Exercise description =>
Rewrite the lines of all the items below as a JSON list of strings, one string per line, leaving out blank lines and the pictures.
Available records start
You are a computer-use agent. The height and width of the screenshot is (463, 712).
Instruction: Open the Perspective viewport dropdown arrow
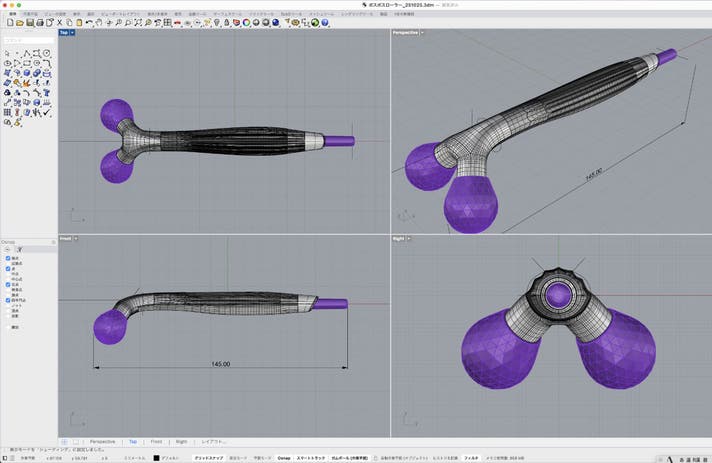coord(423,33)
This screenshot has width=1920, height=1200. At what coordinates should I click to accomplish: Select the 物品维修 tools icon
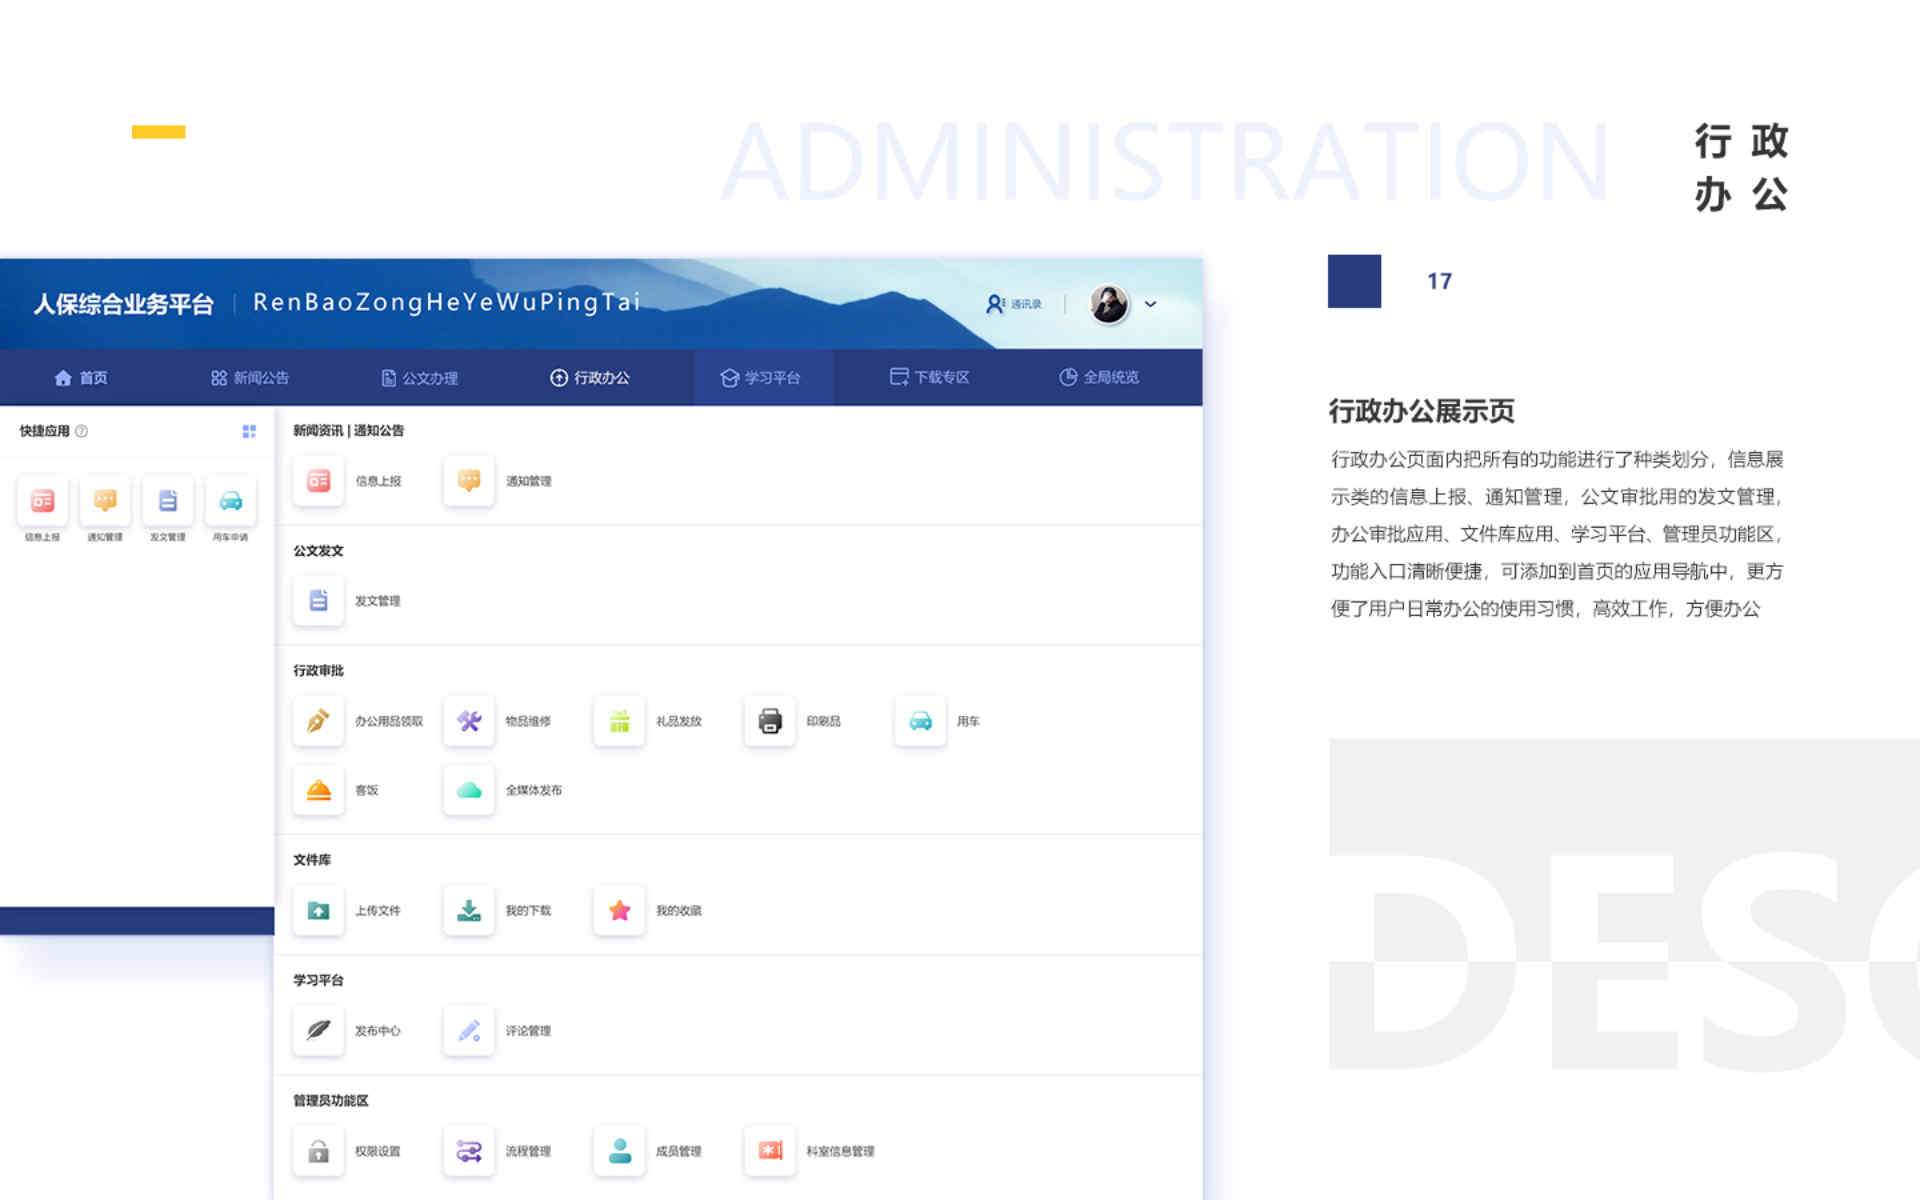tap(468, 721)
Available records end
Result =>
[
  "You are a computer-use agent. The height and width of the screenshot is (463, 712).",
  "Instruction: Open the Perspective viewport dropdown arrow",
  "coord(423,33)",
  "This screenshot has width=1920, height=1200. At what coordinates should I click to accomplish: Select the 物品维修 tools icon",
  "tap(468, 721)"
]